The problem: Repeat each entry below exactly.

[Saved entries]
────────────────
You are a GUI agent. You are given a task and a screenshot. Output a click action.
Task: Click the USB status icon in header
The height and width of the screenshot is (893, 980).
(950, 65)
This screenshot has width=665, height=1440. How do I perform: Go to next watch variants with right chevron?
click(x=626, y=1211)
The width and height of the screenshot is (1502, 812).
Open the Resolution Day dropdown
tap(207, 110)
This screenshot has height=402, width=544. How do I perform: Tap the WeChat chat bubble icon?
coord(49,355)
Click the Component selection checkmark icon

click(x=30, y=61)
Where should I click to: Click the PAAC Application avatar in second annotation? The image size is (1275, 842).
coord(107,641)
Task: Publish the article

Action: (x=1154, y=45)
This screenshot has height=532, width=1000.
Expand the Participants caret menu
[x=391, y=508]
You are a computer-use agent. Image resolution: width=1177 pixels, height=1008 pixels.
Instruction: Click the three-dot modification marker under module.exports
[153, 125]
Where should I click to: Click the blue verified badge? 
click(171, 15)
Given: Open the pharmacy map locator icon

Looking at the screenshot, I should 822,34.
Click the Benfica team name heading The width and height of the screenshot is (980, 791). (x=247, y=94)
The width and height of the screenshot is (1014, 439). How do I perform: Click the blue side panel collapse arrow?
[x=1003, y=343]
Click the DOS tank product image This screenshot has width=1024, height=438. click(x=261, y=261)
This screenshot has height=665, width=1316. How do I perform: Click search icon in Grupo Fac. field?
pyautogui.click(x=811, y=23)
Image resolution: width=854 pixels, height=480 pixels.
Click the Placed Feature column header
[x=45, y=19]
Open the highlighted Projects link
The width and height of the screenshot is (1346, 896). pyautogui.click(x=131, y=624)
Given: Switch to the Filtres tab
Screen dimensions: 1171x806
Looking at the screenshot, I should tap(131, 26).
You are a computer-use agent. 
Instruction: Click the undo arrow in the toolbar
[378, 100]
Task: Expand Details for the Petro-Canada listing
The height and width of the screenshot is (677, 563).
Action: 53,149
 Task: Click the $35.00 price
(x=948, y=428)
────────────────
Response box:
You are a GUI agent. You are given a task and a screenshot. Output a click action.
Task: Click the USB status icon in header
The height and width of the screenshot is (893, 980).
(950, 65)
This screenshot has width=665, height=1440. How do I perform: Go to next watch variants with right chevron?
click(x=626, y=1211)
The width and height of the screenshot is (1502, 812).
Open the Resolution Day dropdown
tap(207, 110)
This screenshot has height=402, width=544. How do I perform: Tap the WeChat chat bubble icon?
coord(49,355)
Click the Component selection checkmark icon

click(x=30, y=61)
Where should I click to: Click the PAAC Application avatar in second annotation? The image size is (1275, 842).
coord(107,641)
Task: Publish the article

Action: (x=1154, y=45)
This screenshot has height=532, width=1000.
Expand the Participants caret menu
[x=391, y=508]
You are a computer-use agent. Image resolution: width=1177 pixels, height=1008 pixels.
Instruction: Click the three-dot modification marker under module.exports
[153, 125]
Where should I click to: Click the blue verified badge? 
click(171, 15)
Given: Open the pharmacy map locator icon

Looking at the screenshot, I should 822,34.
Click the Benfica team name heading The width and height of the screenshot is (980, 791). (x=247, y=94)
The width and height of the screenshot is (1014, 439). How do I perform: Click the blue side panel collapse arrow?
[x=1003, y=343]
Click the DOS tank product image This screenshot has width=1024, height=438. click(x=261, y=261)
This screenshot has height=665, width=1316. How do I perform: Click search icon in Grupo Fac. field?
pyautogui.click(x=811, y=23)
Image resolution: width=854 pixels, height=480 pixels.
Click the Placed Feature column header
[x=45, y=19]
Open the highlighted Projects link
The width and height of the screenshot is (1346, 896). pyautogui.click(x=131, y=624)
Given: Switch to the Filtres tab
Screen dimensions: 1171x806
Looking at the screenshot, I should tap(131, 26).
You are a computer-use agent. 
Instruction: Click the undo arrow in the toolbar
[378, 100]
Task: Expand Details for the Petro-Canada listing
The height and width of the screenshot is (677, 563).
Action: 53,149
 Task: Click the $35.00 price
(x=948, y=428)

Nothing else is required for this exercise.